President Donald Trump took two such hasty, heedless actions in recently concerning the future presence of American troops in unstable war zones. Trump is pulling all 2,000 ground troops out of Syria and, according to reports, is ordering home about 7,000 of the roughly 14,000 U.S. military personnel in Afghanistan.
Those are significant military orders by the commander in chief, dispatched over the course of hours, despite warnings from his own advisers that he’s making potentially grave errors. All of which fits into the atmosphere of Trump’s chaotic, seat-of-the-pants leadership. Defense Secretary James Mattis wants no more of this drama. That’s why he quit.
Mattis’ resignation letter was a plea to Trump to grasp a fundamental tenet of America’s role as leader of the free world: The country is safest when it acts according to principles and works closely with friends and allies.

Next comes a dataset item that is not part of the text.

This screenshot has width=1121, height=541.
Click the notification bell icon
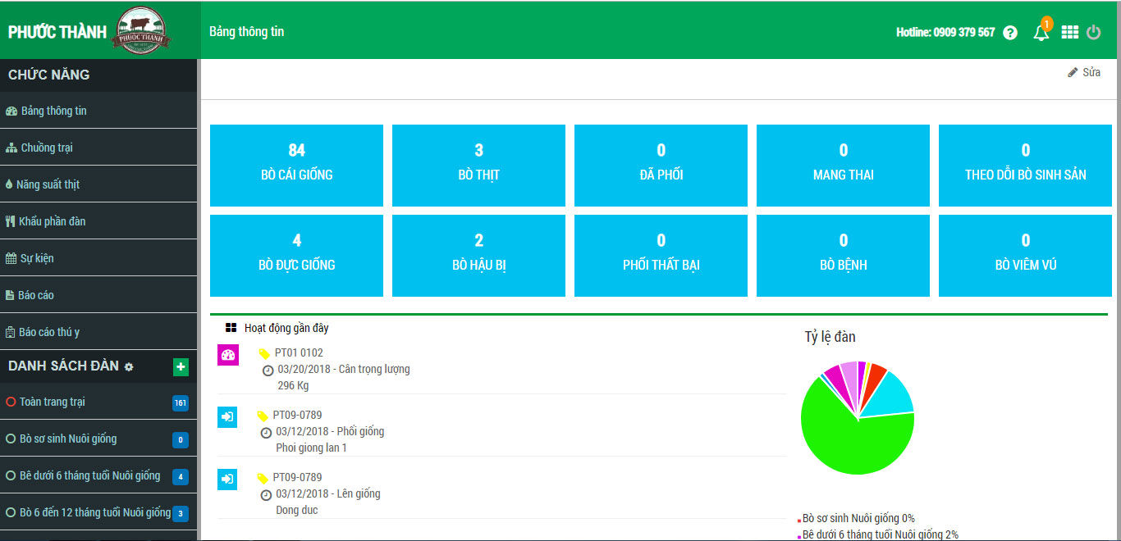pos(1041,33)
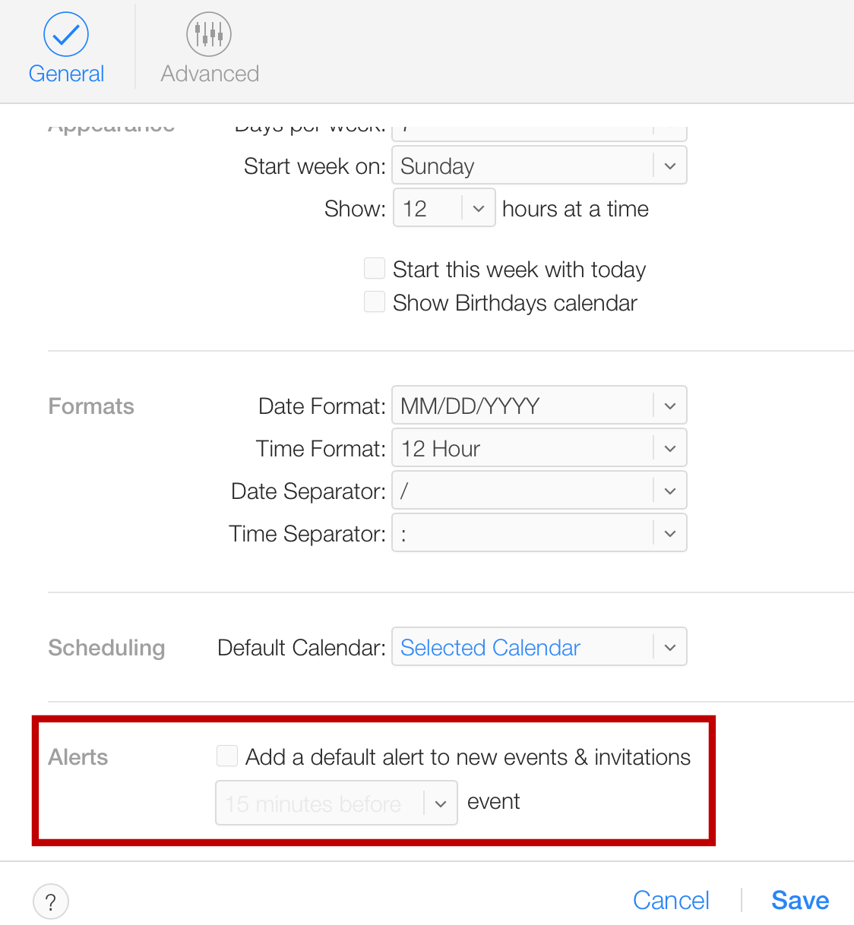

Spitting out orders to leave Syria and reduce the U.S. commitment to Afghanistan violates that doctrine. Trump gave little or no warning of his decisions, blundering ahead to fulfill a wish that the United States invest more money at home, and expend less effort abroad. That’s a legitimate ambition, but it’s not justified by facts on the ground in two destabilized countries that present terrorist threats to the U.S.
In Syria, the U.S.-led coalition has pummeled Islamic State into apparent submission, but the terror group and its ideology haven’t been stamped out. Syria remains in the grips of civil war and has become a handy romper room for Russia and Iran. American ground troops act as a stabilizing force, symbols of U.S. resolve and partners to Syrian Kurd militias, who have done much of the fighting against Islamic State. A U.S. departure leaves the Kurds vulnerable to attack by arch-enemy Turkey. If Islamic State mounts a comeback, or if Iran and Russia assert unchecked power and influence in the region, America becomes less secure.
In Afghanistan, the U.S. is mired in a frustrating war now in its 18th year. Drawing down troop levels is an option, but not in the short term, and certainly not without consideration of the risk factors and strong backup plans. Taliban insurgents remain in control of parts of Afghanistan, and al-Qaida and Islamic State both have a presence.
This is the legacy of 9/11. U.S. military operations in Syria and Afghanistan represent crucial missions in defense of the homeland. On both battlefields, America fights with friends and allies. Abrupt departures, as Mattis warned, threaten the stability of U.S. relationships with those partners.
If the president has a persuasive argument for military withdrawals that assure America’s safety, we’d like to hear it.